Getting Your Data to the Lake
Data from the various sources is first loaded into the data lake by ETL, CDC, and streaming tools, in its raw form to the "landing zone".
Then, it is taken through a series of processing steps for it to be in a structure that can be used by the data consumers, first getting the data in a “standardized” form so users can understand the structures and trust the data quality, then further “curating” it so even more users who aren't as familiar with the data can leverage it.
Now the data is in a form in the cloud data lake that all users should be able to leverage, so most companies provide users with a SQL engine to query their data lake.
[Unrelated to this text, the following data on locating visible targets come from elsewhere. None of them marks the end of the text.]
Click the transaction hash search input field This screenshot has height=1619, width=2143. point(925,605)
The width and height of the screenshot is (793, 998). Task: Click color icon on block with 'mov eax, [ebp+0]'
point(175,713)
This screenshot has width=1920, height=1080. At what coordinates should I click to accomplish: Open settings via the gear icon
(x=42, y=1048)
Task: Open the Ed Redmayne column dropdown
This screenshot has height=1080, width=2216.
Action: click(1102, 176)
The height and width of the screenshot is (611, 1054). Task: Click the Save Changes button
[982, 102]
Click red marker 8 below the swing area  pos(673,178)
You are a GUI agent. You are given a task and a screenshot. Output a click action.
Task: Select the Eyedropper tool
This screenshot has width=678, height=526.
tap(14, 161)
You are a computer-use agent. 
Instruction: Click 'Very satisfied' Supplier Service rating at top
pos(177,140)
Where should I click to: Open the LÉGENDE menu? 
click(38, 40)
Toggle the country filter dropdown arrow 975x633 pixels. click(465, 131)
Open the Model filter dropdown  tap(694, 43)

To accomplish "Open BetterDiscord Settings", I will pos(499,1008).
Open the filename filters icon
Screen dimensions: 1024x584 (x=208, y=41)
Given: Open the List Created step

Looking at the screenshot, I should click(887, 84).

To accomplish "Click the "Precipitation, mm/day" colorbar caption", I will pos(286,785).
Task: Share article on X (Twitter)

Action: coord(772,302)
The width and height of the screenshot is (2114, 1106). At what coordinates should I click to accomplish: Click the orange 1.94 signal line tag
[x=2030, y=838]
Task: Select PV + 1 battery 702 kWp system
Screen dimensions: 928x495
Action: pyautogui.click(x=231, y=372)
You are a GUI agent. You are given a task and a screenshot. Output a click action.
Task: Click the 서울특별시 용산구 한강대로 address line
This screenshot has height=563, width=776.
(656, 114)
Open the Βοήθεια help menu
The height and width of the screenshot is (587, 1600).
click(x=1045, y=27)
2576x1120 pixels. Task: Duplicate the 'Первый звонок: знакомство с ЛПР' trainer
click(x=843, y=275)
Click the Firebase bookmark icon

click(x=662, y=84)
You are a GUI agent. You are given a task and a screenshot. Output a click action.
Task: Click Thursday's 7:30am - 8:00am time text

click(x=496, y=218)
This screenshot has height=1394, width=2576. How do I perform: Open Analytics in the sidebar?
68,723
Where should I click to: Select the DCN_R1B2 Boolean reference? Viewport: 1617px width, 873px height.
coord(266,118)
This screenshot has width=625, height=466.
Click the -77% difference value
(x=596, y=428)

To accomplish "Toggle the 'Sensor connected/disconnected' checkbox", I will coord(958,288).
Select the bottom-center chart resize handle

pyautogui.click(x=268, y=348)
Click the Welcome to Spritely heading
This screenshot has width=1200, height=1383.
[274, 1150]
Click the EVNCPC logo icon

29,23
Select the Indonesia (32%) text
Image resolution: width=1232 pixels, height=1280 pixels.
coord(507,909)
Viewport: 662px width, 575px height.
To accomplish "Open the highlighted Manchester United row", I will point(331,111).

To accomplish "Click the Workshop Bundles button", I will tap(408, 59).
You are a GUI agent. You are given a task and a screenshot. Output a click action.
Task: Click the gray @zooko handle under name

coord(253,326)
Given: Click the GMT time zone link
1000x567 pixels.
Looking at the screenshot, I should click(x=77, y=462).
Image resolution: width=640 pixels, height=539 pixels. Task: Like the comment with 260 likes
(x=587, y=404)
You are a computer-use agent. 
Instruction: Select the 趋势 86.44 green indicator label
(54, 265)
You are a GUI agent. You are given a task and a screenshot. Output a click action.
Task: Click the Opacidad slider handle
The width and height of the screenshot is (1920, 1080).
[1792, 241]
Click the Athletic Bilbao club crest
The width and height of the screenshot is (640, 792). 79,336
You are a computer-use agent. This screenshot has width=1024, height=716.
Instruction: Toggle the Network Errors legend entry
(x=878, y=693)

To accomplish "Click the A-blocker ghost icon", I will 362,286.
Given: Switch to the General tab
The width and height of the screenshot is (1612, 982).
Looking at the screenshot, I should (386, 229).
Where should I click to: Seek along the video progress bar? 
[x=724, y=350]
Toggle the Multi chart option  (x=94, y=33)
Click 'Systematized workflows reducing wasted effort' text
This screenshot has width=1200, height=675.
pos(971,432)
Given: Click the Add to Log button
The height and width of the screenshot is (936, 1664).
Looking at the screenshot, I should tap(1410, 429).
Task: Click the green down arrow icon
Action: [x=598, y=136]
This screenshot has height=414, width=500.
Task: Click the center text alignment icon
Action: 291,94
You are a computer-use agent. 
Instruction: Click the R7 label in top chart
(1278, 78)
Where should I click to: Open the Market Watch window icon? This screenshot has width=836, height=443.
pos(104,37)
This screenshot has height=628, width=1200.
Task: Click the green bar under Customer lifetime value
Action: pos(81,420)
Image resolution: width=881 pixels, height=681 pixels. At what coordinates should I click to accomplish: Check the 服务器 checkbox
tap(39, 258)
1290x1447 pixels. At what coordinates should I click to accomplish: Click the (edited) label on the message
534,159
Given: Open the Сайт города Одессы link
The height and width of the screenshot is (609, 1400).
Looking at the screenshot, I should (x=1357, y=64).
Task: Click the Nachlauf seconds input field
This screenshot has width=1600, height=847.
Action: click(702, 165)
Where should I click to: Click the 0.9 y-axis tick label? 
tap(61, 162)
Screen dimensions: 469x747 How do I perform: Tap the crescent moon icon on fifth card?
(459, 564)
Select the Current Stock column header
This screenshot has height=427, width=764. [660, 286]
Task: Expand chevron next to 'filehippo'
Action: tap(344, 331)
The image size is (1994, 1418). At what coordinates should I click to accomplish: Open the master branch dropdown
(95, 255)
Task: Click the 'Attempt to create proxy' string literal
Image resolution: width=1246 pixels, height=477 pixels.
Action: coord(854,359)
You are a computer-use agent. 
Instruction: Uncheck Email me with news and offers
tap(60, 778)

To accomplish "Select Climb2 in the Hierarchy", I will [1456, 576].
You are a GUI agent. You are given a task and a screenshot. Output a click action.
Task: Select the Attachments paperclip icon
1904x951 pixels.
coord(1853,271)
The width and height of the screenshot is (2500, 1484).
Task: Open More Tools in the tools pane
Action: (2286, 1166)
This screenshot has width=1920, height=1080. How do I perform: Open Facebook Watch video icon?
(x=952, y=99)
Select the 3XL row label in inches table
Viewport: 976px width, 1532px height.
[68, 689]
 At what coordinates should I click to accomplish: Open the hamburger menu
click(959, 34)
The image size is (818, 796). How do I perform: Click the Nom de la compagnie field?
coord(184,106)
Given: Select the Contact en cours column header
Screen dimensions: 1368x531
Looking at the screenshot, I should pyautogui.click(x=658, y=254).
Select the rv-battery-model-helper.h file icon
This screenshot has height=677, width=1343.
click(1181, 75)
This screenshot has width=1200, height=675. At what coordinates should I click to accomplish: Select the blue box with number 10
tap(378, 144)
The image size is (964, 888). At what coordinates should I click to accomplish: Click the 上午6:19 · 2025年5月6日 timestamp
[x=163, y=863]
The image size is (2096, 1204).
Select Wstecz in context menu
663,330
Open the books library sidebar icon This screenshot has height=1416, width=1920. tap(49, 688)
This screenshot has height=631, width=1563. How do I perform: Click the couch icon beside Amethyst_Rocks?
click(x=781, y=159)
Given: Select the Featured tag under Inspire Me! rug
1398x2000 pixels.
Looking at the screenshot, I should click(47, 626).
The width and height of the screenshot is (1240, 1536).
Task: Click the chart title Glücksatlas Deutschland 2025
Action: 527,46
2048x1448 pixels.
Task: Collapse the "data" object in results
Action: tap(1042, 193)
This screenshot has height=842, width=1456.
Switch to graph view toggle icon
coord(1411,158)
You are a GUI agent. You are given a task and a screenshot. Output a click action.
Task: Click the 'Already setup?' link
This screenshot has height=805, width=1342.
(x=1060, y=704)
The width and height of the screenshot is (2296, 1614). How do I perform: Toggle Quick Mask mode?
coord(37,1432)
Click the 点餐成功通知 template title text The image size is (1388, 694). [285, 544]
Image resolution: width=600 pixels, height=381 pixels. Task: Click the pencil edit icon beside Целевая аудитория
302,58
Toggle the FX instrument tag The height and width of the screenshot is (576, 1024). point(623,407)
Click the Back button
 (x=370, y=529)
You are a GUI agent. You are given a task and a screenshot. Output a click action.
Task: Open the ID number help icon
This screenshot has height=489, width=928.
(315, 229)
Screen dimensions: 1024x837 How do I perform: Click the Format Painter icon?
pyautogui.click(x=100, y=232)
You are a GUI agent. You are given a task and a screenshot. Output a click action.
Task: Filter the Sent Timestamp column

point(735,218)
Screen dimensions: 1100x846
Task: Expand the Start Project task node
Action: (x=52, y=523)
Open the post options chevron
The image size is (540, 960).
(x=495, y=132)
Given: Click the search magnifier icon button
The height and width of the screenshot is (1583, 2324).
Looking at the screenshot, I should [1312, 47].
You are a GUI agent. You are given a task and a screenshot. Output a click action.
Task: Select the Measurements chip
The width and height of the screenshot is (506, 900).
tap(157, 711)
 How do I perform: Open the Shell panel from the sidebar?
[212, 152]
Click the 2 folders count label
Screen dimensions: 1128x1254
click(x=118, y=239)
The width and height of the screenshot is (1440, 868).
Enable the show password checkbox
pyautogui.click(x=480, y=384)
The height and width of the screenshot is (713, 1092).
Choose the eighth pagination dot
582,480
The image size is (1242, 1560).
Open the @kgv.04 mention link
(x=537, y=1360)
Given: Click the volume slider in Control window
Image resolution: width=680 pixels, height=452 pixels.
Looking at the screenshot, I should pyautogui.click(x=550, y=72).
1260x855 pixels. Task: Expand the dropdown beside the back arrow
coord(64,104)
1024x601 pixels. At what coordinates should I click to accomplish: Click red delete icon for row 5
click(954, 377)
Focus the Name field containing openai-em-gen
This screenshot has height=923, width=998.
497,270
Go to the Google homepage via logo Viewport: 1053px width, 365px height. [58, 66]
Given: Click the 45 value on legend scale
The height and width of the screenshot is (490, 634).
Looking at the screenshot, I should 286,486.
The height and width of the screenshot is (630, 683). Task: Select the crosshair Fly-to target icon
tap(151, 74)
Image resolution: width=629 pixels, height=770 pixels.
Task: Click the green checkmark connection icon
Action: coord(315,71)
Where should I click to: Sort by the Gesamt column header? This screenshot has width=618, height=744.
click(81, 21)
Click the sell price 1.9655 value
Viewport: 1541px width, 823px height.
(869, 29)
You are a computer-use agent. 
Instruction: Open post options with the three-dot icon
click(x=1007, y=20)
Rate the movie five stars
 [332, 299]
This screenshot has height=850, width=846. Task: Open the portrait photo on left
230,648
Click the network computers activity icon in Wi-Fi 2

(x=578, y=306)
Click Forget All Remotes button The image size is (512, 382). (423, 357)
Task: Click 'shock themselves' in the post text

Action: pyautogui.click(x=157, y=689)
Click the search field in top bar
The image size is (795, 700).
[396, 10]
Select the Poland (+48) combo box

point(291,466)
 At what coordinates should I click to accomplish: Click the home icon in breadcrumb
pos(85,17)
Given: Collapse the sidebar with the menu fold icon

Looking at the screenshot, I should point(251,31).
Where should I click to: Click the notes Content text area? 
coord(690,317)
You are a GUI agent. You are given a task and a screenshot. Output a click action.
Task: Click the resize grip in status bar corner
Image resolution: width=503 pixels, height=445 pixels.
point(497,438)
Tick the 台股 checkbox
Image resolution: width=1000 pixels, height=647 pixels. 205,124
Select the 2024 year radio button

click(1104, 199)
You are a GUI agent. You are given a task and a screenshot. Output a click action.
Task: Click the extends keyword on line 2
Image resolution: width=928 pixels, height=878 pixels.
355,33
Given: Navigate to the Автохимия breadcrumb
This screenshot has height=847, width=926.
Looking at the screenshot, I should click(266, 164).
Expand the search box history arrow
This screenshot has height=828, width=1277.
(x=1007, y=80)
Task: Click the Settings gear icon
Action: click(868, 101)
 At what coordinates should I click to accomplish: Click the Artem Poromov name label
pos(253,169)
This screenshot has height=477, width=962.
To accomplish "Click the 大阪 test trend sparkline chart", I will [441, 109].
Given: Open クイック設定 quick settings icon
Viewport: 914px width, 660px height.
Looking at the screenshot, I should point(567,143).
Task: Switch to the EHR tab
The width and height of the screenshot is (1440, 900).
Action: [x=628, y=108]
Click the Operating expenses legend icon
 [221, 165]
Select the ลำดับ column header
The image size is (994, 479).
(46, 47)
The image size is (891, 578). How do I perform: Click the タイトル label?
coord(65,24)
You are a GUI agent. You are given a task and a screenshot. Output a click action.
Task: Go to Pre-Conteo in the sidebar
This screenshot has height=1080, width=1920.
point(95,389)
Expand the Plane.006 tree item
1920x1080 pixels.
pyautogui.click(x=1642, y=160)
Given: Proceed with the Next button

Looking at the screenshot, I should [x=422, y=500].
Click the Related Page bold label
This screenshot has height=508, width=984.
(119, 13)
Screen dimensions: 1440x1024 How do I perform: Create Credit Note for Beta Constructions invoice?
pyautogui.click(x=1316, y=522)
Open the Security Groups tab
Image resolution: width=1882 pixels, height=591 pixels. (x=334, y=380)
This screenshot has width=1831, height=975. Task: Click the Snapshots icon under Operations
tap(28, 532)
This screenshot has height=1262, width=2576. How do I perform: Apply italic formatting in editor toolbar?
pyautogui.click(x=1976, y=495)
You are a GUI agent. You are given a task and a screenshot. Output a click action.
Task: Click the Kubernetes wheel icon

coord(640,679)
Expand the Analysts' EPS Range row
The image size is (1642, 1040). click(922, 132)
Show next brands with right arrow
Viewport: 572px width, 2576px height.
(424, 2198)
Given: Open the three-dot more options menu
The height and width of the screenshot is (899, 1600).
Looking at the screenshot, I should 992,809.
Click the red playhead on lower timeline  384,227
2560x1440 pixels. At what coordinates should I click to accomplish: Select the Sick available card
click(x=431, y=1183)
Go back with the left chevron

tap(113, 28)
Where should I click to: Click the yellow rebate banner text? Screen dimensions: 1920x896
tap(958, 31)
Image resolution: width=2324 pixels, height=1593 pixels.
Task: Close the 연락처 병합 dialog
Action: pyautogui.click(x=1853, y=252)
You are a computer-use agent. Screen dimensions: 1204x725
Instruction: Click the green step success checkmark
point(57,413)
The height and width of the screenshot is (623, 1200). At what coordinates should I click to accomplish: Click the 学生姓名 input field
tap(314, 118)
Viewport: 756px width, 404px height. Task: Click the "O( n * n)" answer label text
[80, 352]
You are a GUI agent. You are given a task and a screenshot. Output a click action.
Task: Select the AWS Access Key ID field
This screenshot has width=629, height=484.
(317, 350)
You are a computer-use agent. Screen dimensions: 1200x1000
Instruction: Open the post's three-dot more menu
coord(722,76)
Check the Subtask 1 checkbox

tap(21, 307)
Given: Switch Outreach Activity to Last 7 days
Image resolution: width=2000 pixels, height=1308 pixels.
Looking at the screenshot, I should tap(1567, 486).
However, this engine is only sufficient for non-interactive workloads.
For interactive workloads, there are two main problems that traditionally prevent them from running directly on the data lake - performance and ease of use.
The only way to address these limitations of the non-interactive engines in the past has been with data copies, traditionally into a data warehouse.
In order to meet interactive workloads requirements, data engineers need to write and operationalize ETL jobs to copy the data into the cloud data warehouse (CDW).
CDWs are cost prohibitive and aren’t performant enough on the granular data, so it’s further copied and transformed into “aggregation tables”. Different businesses units need to view the data differently, again requiring copy and transformation of the data into “data marts”.
Security and governance need to be implemented and maintained in these environments, on an upfront and on an ongoing basis.
A lot of dashboards and reports still can't deliver the desired performance, so data engineers and/or data SMEs need to coordinate with the people actually building the dashboards and copy the data yet again, creating and operationalize the necessary BI extracts to provide that performance.
Permissioning also needs to be applied in the BI tool.
In addition to all of these data copies within your environment, you also have people copying data to their laptops because they can't access all the data they need from one system and/or they can't get the performance they need.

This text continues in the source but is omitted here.